An option can take different values depending on the context it is used. This can involve configuration files, options from the command line, default values in breezy and then some.

Such a context is implemented by creating a list of Section stacked upon each other. A Stack can then be asked for an option value and returns the first definition found.

This provides a great flexibility to decide priorities between sections when the stack is defined without to worry about them in the code itself.

A stack also defines a mutable section (which can be None) to handle modifications.

Many sections (or even stores) are aimed at providing default values for an option but these sections shouldn’t be modified lightly as modifying an option used for different contexts will indeed be seen by all these contexts.

Default values in configuration files are defined by users. Developers shouldn’t have to modify them, as such, no mechanism nor heuristics are used to find which section (or sections) should be modified.

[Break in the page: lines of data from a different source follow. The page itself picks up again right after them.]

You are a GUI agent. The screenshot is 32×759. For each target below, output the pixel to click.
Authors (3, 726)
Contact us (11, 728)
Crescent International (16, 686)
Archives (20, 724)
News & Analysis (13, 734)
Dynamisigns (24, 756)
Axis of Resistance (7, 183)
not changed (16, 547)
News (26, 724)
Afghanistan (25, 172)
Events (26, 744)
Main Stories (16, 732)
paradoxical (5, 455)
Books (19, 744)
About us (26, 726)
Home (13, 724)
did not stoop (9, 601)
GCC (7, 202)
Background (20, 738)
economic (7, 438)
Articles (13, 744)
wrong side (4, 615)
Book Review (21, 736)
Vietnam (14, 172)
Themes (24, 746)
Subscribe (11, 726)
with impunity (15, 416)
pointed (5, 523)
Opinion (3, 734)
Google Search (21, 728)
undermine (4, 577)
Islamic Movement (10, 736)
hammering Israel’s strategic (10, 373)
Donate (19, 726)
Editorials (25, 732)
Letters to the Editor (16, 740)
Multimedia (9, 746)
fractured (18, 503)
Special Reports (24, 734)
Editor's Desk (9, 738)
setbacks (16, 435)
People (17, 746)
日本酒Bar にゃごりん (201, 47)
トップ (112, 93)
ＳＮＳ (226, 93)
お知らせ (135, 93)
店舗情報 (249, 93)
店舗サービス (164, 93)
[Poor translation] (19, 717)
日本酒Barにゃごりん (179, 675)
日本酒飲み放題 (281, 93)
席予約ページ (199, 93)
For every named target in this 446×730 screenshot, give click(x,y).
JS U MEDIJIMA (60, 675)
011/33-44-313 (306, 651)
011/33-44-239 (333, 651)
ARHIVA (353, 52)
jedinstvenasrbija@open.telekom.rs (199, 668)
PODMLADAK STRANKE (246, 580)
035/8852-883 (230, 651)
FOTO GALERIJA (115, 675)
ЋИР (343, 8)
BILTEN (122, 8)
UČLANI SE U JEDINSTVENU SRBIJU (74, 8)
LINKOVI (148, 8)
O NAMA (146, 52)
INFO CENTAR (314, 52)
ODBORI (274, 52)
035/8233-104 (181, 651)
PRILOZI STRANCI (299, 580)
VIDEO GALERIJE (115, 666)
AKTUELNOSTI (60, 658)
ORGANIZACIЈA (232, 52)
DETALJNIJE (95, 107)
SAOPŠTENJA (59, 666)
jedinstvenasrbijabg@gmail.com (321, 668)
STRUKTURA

A Stack defines a mutable section when there is no ambiguity. If there is one, then the user should be able to decide and in this case a new Stack can be created cheaply.

Different stacks can be created for different purposes, the existing GlobalStack, LocationStack and BranchStack can be used as basis or examples. These classes are the only ones that should be used in code, Stores can be used to build them but shouldn’t be used otherwise, ditto for sections. Again, the associated tests could and should be used against the created stacks.

Also note that MemoryStack can be used without any disk resources which allows for simpler and faster tests. A common pattern is to accept a config parameter related to a given feature and test it with predefined configurations without involving the whole stack. breezy.tests.test_commit, breezy.tests.test_gpg and breezy.tests.test_smtp_connection are good examples.